Supervised mode after all just fixes some rows of the Q matrix to 1s and 0s and doesn't actually fix allele frequencies - P still gets updated given the whole data. Projection mode does literally fix (rather, overfit) the P matrix to the ref data, generally with poor results in my experience.

Indeed. But the inferred allele frequencies for a component (as given in the .P file) can get pulled away from the frequencies observed in its training pop and towards the freqs in the test samples if this allows better likelihood over the whole data, which can happen if test n >> training n.

Agree that different reference data is clearly warranted here, but if test n >> training n you would still likely see this kind of behaviour.

What I mean is that of the 5 superpopulations in 1000G, AMR has the lowest sample count. I have seen myself when test n >> training n that ADMIXTURE can basically give up on describing the ancestry of smaller training pops and instead use their maximised components to explain test sample variation.

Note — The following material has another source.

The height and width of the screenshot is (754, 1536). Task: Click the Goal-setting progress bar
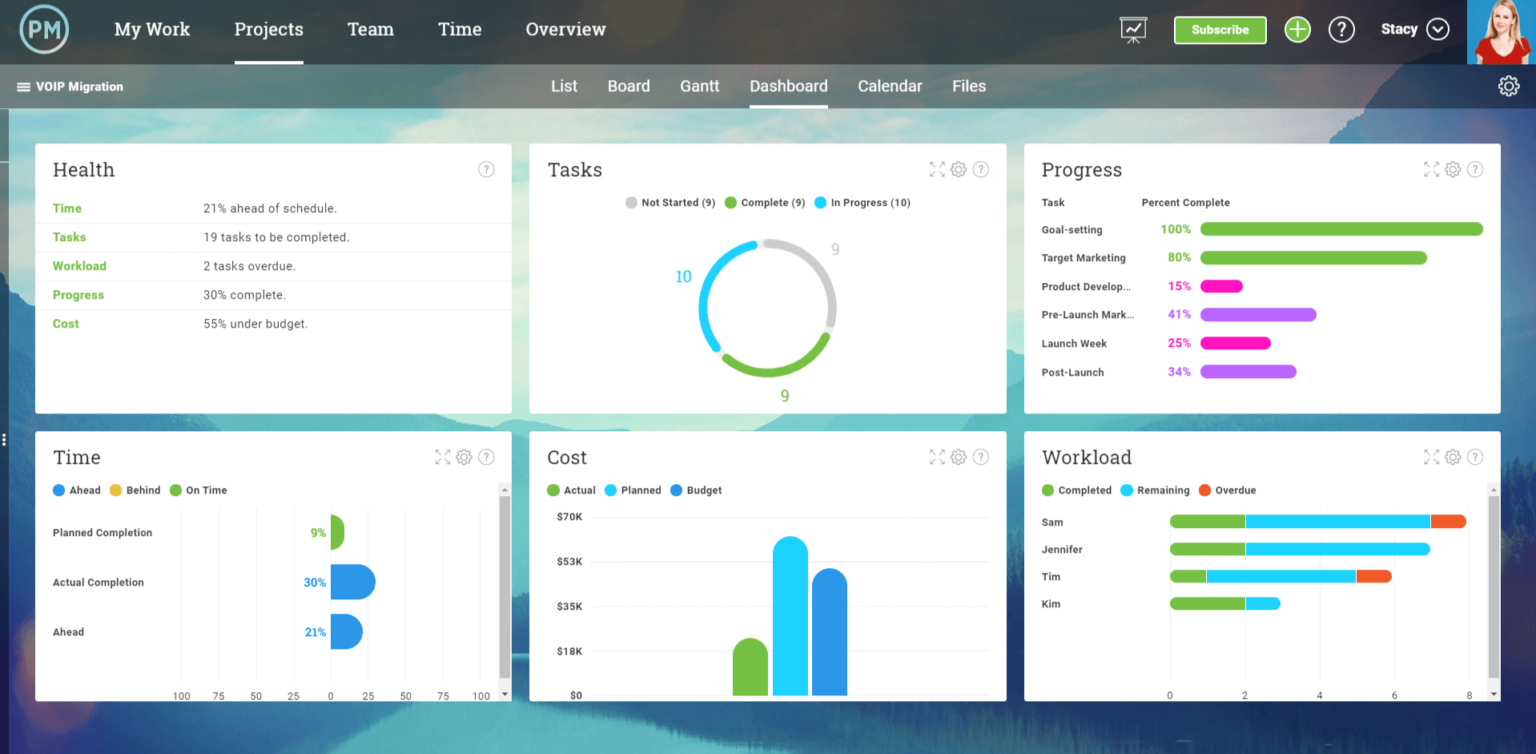coord(1340,230)
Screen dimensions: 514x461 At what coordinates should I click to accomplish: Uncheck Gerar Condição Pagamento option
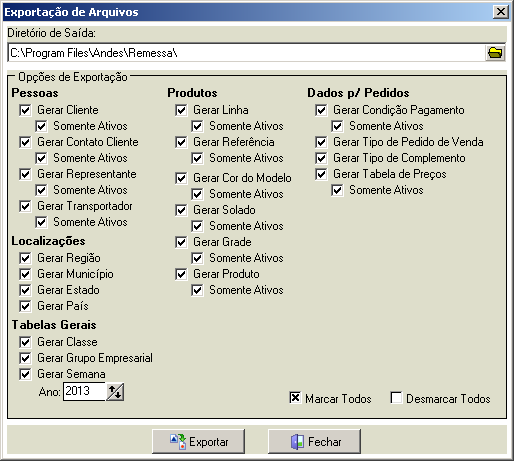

Seems they used all 3,502 1000G individuals split by superpopulation as training samples. AMR is the smallest superpop. If test samples >> training samples (perhaps the case here?), it's easiest for ADMIXTURE to sacrifice the smallest training pop's ancestry component to describe test set ancestry

Frustrating. Well, at least I can feel like I've done *something* to dissuade people from this line of research.